EXERCISE DESCRIPTION
Report back every line from the entries below in which the word "Zambales" occurs.

DATA
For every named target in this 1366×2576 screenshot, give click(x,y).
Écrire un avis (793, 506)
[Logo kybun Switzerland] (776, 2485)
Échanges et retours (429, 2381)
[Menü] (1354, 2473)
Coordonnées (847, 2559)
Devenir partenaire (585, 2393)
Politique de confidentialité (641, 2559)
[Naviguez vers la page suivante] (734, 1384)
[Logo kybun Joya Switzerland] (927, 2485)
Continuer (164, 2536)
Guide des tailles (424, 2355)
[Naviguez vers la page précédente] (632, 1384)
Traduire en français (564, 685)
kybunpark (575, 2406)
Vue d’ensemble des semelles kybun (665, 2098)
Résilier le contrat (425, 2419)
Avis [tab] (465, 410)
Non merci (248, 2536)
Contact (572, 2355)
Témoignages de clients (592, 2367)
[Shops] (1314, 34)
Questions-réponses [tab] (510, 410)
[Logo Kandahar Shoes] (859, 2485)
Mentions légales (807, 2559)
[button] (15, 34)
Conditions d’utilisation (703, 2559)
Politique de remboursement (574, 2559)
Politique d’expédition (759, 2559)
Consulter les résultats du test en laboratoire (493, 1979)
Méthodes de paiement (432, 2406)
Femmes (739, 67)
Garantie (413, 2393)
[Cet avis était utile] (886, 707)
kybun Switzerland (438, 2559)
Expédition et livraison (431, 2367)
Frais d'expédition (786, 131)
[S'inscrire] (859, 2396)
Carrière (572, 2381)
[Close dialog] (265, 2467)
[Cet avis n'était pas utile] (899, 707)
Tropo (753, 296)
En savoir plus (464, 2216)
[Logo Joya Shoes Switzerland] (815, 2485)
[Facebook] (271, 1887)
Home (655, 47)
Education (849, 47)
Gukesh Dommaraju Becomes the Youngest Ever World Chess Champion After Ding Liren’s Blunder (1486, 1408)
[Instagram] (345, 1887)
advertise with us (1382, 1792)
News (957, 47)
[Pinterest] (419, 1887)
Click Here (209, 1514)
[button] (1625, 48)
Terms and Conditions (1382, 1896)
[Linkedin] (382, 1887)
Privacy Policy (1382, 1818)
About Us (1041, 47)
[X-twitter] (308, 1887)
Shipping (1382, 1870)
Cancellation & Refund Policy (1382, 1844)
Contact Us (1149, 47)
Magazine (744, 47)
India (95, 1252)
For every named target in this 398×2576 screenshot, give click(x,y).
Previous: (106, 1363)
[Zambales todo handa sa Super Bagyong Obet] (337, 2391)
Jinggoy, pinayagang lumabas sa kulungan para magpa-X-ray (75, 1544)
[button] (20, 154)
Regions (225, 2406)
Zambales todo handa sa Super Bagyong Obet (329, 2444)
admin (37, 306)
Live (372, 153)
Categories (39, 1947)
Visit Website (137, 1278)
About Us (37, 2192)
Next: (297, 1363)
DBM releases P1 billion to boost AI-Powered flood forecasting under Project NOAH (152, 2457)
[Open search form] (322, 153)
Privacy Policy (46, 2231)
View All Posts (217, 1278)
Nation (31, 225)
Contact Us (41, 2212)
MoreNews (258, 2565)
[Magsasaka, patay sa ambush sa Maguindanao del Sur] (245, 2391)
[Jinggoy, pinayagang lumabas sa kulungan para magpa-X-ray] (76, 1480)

FINISHED TASK
[Zambales todo handa sa Super Bagyong Obet] (337, 2391)
Zambales todo handa sa Super Bagyong Obet (329, 2444)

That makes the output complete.